Again, thinking politically, he likes the wedge of opposing Malaysia so he can highlight the divisions between Left and Right within the ALP.

And while Abbott is forgoing the opportunity to let Malaysia unravel of its own accord - if people are mistreated there or the 800 figure is reached - the opposition knows that the Left will keep on highlighting the distasteful elements of the plan for some time to come.

Politically it helps Abbott to add a humanitarian string to his asylum bow by blocking Malaysia, even if both sides should hang their heads in shame on this issue.

The most ridiculous thing about the present asylum debate is the way both sides try to claim the high ground on humanitarian grounds by variously arguing that stopping boats is humane because it prevents deaths at sea. The use of those sickening images of people drowning off the coast of Christmas Island has made doing so easier in the superficial world of the asylum-seekers debate.

If you believe stopping boats coming to Australia will not stop asylum-seekers making their way to other destinations instead, boats will continue to sink, people will continue to die. The only difference is that it will be happening farther from our shores, so we don't have to feel as bad about it, right? Wrong.

And even if people in crowded camps don't make the dangerous journey elsewhere, they will remain in those camps, suffering from the various reported problems: rape, disease, persecution, malnourishment and so forth.

But getting back to Abbott's right to reject law changes that would give Chris Bowen god-like powers as Immigration Minister, people should not forget the government was trying to publicly pressure the opposition for support before it had even seen the legislation.

Labor's argument that Abbott is being obstructionist is hollow. No executive government can simply ignore the role of parliament, opposition scrutiny and the checks of the Senate and assume that an opposition will automatically support legislation of this kind.

Finally, there is the notion Julia Gillard keeps referring to that the law changes she wants will also give Abbott the ambit he will need to shift policy to Nauru, were he elected prime minister. Without the changes, Labor claims, Nauru will be as dead as the Malaysia Solution is because of the High Court decision.

That is the advice of the Solicitor-General, from the same advisers who said Malaysia would be good to go in the first place and that plain packaging legislation on cigarette packages was A-OK.

Not that we are being allowed to see such advice, of course. The light shining in on the new parliamentary paradigm isn't as bright as the independents intended it to be. Meanwhile former solicitor-general David Bennett QC thinks that Nauru may well still be an allowable form of offshore processing in the eyes of the High Court.

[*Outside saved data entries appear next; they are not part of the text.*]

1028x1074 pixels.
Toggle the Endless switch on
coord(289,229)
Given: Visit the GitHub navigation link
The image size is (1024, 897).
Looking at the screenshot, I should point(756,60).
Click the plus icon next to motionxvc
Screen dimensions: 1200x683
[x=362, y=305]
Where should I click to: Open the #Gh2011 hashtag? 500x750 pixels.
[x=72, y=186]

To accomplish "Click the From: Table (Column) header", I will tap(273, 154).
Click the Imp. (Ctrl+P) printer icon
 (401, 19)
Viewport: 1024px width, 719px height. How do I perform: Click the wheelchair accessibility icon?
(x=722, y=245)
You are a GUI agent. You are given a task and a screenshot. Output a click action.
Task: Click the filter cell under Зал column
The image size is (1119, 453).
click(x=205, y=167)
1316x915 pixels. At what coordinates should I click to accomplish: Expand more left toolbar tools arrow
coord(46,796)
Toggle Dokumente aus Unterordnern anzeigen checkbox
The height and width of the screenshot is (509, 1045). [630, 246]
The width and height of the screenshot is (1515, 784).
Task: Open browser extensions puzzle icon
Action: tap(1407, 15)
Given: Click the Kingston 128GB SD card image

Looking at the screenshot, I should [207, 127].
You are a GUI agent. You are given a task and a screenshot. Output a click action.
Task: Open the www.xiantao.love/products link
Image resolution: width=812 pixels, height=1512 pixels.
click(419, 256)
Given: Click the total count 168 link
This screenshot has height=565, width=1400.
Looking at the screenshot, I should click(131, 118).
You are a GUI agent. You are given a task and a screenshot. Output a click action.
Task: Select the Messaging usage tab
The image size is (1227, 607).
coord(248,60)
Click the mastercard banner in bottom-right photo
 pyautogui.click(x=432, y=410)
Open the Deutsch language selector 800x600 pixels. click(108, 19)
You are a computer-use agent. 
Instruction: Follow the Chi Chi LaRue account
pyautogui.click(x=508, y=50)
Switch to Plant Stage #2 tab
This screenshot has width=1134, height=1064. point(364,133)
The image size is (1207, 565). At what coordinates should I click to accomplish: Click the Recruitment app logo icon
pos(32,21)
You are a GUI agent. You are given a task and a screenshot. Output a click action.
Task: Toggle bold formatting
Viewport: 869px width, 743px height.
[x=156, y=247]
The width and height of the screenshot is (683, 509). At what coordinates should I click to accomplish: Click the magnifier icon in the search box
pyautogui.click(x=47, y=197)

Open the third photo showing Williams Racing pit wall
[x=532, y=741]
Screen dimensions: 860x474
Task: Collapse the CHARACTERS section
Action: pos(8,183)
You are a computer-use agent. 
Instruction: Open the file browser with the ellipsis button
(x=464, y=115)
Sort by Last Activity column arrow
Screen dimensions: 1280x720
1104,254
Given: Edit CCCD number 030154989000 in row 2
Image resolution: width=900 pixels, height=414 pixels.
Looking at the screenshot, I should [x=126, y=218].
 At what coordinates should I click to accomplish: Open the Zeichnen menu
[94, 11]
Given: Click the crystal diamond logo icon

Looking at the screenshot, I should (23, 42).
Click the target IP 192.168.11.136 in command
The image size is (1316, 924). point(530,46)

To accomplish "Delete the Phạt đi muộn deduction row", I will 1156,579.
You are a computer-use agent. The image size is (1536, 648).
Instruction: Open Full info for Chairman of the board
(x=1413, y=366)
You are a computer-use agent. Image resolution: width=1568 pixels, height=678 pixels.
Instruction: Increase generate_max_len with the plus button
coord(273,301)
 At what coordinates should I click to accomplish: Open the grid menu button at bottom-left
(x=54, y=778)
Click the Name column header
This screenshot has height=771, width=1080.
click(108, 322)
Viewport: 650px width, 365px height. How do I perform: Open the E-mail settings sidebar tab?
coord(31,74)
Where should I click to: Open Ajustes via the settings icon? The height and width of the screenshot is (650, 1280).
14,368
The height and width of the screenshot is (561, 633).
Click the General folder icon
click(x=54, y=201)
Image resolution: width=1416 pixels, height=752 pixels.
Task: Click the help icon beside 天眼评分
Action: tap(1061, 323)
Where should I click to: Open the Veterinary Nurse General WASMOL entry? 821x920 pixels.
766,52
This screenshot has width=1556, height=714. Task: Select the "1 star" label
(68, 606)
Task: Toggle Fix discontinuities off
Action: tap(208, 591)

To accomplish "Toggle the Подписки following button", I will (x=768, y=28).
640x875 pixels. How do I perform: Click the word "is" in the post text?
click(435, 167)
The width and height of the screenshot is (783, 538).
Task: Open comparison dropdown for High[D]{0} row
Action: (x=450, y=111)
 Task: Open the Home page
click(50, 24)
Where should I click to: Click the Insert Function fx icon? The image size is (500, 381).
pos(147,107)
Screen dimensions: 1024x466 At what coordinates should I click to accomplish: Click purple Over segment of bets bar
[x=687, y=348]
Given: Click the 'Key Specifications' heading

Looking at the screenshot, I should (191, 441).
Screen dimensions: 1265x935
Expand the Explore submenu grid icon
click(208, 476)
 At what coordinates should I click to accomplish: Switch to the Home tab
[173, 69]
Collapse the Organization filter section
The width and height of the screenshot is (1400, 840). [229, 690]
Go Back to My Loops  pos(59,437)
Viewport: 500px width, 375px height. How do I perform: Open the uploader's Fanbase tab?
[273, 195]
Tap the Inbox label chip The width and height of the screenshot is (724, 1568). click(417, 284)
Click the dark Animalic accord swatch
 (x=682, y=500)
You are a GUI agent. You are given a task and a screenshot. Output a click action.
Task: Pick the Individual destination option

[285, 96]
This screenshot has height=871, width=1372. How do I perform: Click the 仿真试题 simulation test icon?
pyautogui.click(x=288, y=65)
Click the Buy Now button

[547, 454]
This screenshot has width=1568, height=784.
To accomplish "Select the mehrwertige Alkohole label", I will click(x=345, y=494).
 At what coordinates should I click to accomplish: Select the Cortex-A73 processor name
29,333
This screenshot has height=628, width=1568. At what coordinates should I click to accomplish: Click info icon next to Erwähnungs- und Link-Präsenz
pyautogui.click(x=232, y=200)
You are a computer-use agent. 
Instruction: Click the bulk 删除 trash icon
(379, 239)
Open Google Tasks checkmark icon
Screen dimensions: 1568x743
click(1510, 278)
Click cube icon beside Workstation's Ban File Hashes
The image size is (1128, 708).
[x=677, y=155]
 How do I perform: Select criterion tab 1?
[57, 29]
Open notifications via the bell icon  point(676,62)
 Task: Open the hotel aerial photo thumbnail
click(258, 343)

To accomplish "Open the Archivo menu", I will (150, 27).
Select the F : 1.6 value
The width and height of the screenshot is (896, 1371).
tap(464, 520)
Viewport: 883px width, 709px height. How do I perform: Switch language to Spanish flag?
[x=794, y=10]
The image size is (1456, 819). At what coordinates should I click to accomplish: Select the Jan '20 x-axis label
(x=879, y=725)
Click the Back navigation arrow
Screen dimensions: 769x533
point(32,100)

Abbott is no saint when it comes to asylum-seeker policies. Far from it.

But his opposition to Malaysia is politically good for him; prevents a poor policy being enacted; ends offshore processing, at least for a while; and doesn't necessarily kill off Nauru.

ON a separate note, leadership speculation within the government continues, with suggestions Kevin Rudd is working the numbers. Undoubtedly Rudd would lift Labor's support, at least temporarily. But question marks remain as to whether he has really changed his autocratic ways.

If he had, surely he would have contacted the conspirators who removed him to tell them - even if only through gritted teeth - that he would not institute payback were he to return and that he understood why they felt frustrated during his first stint as leader. That has not happened, not for a single one of them.

This has two important consequences: it shows Rudd hasn't learned or changed enough to make a comeback at this stage and, second, it means self-interest will see factional powerbrokers continue to oppose his return.

If Rudd has changed and is listening to advice around him, his advisers should be telling him to hit the phones hard. Not to the backbench but to the powerbrokers. The rest will naturally follow if he does.

Peter van Onselen is a Winthrop professor at the University of Western Australia.